Yes. It is advisable to balance your motorcycle tires to avoid constant vibration and damage to the motorcycle. Motorcycles are smaller than other vehicles and sometimes become unstable when riding at higher speeds. The best way to solve this problem is by checking tire pressure and wheel alignment.

If your tire has bumpy treads, it may cause excessive rotation and heat buildup. A soft and flat tire can cause tire imbalance when riding. With a properly balanced motorcycle tire, you are assured of riding safely. It allows better vehicle control, reduces the likelihood of a blowout, and prevents uneven wearing.

Can I Balance Tires Myself?

Yes.
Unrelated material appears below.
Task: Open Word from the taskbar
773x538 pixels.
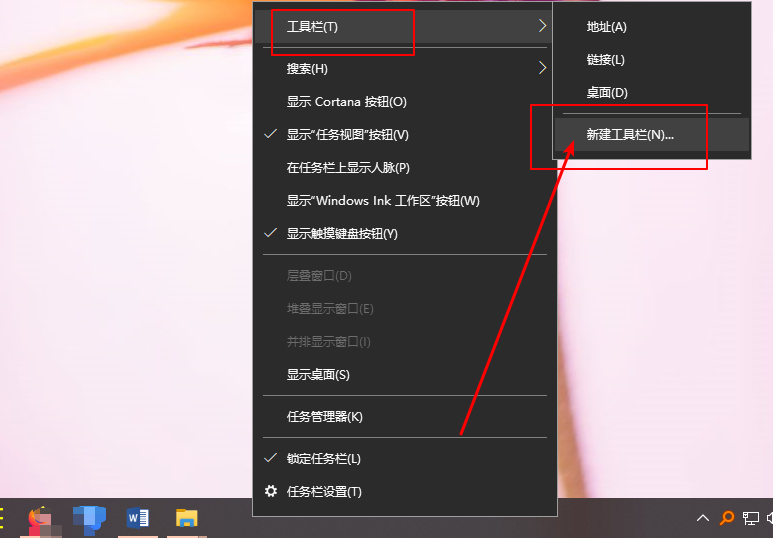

You can balance motorcycle tires independently, but you must remember to check in with a professional first. However, if you do it properly, balancing might improve your ride quality saving you costs in the long run.

How Long Does It Take to Balance a Tire?

Balancing motorcycle tires is very short, and you can complete the task within 20 minutes. This process, however, depends on the size and weight of the motorcycle tires you are using.

How often Should you Balance Motorcycle Wheels?

It is recommendable to check the motorcycle tires before each journey to check for signs of damage and wearing. Also, check the tire pressure weekly to ensure it is still balanced. If you find any signs of wearing in the visual check, it could either be a sign of imbalance or misalignment.